***** Recorded data

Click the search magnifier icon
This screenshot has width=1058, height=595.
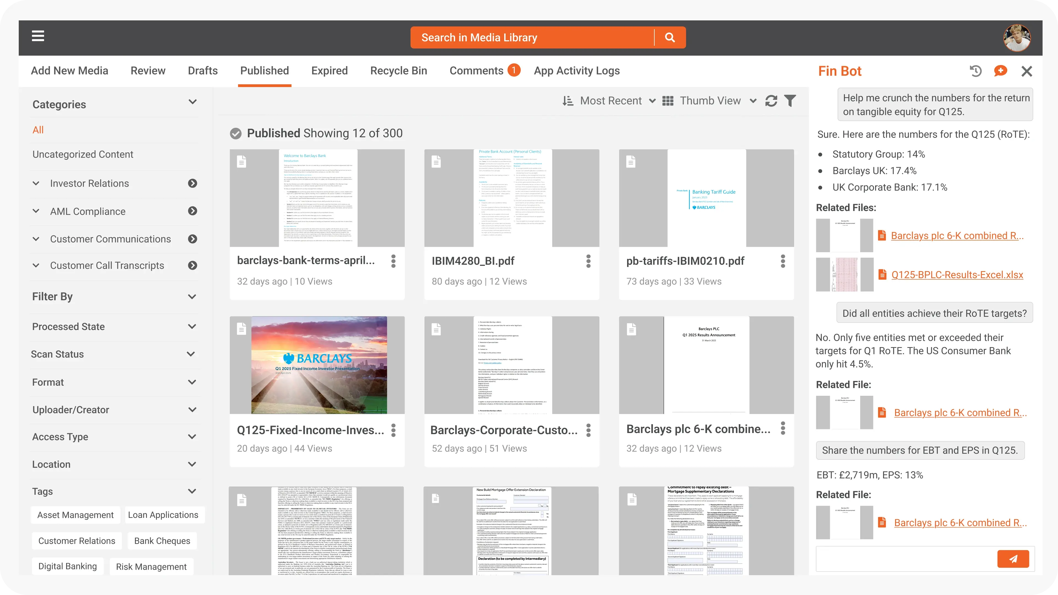[669, 37]
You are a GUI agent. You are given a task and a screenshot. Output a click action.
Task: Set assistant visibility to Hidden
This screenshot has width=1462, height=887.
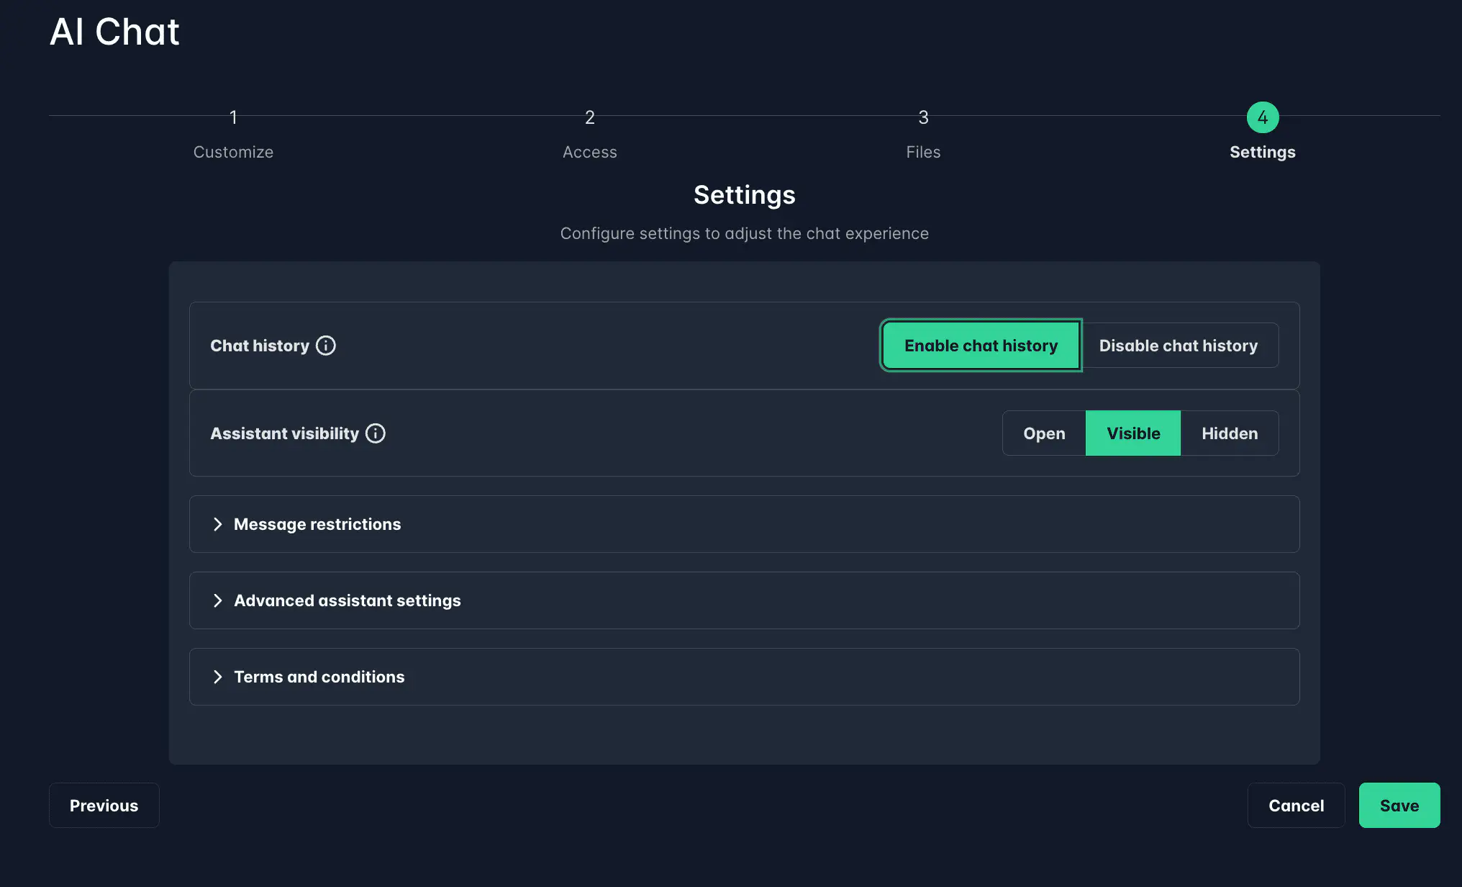coord(1229,433)
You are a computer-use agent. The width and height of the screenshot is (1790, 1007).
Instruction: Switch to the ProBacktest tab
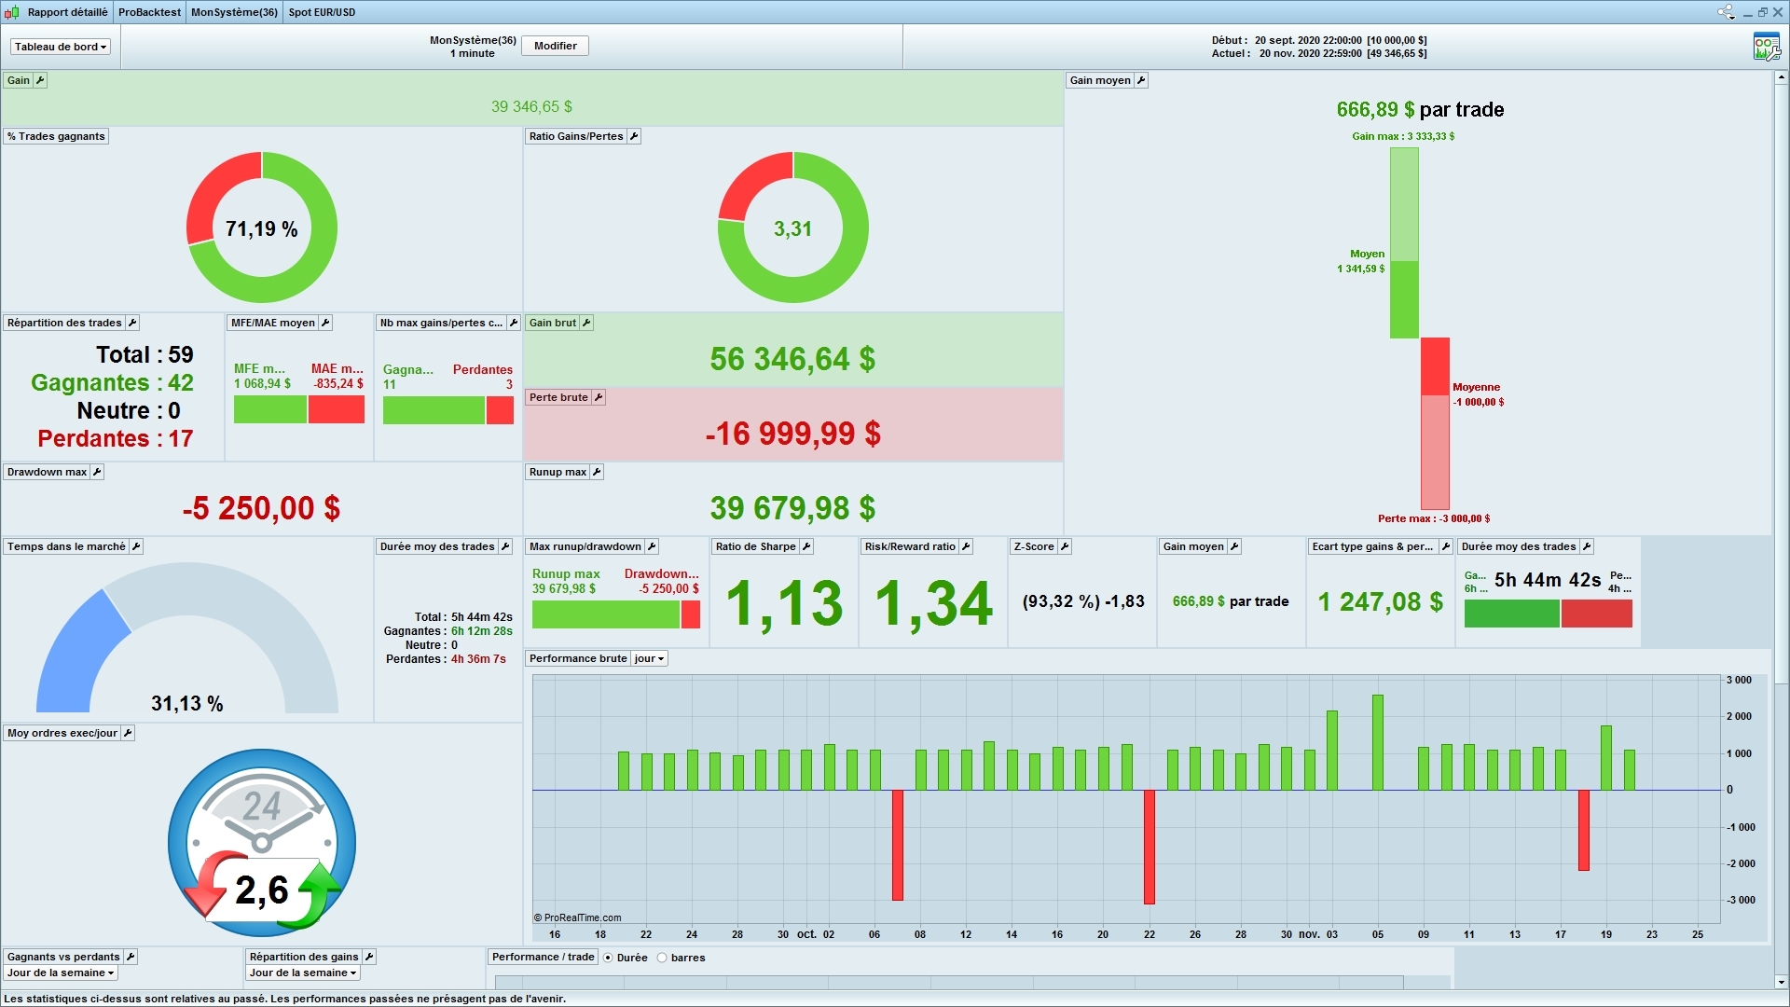tap(149, 12)
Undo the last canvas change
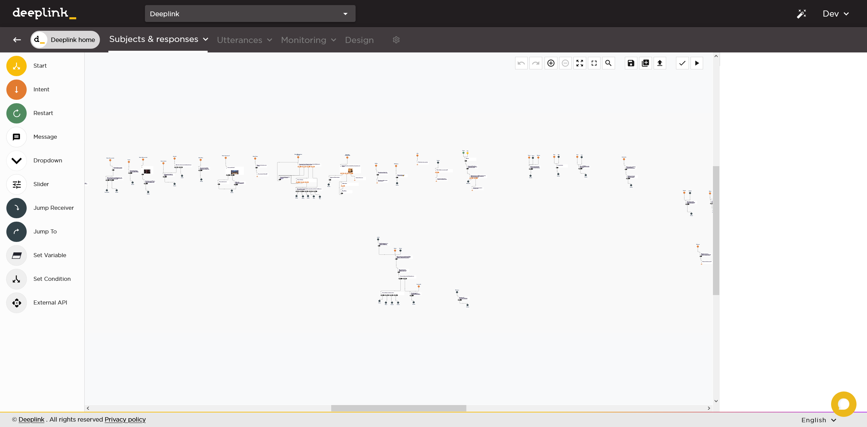The image size is (867, 427). [x=521, y=63]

**********

What you need to do ->
Once the pictures are set aside, output all of the data above verbatim.

Answer section ->
Click the search magnifier icon
This screenshot has width=1058, height=595.
[669, 37]
You are a GUI agent. You are given a task and a screenshot. Output a click action.
Task: Set assistant visibility to Hidden
This screenshot has width=1462, height=887.
coord(1229,433)
You are a computer-use agent. The width and height of the screenshot is (1790, 1007).
Instruction: Switch to the ProBacktest tab
tap(149, 12)
Undo the last canvas change
The image size is (867, 427). [x=521, y=63]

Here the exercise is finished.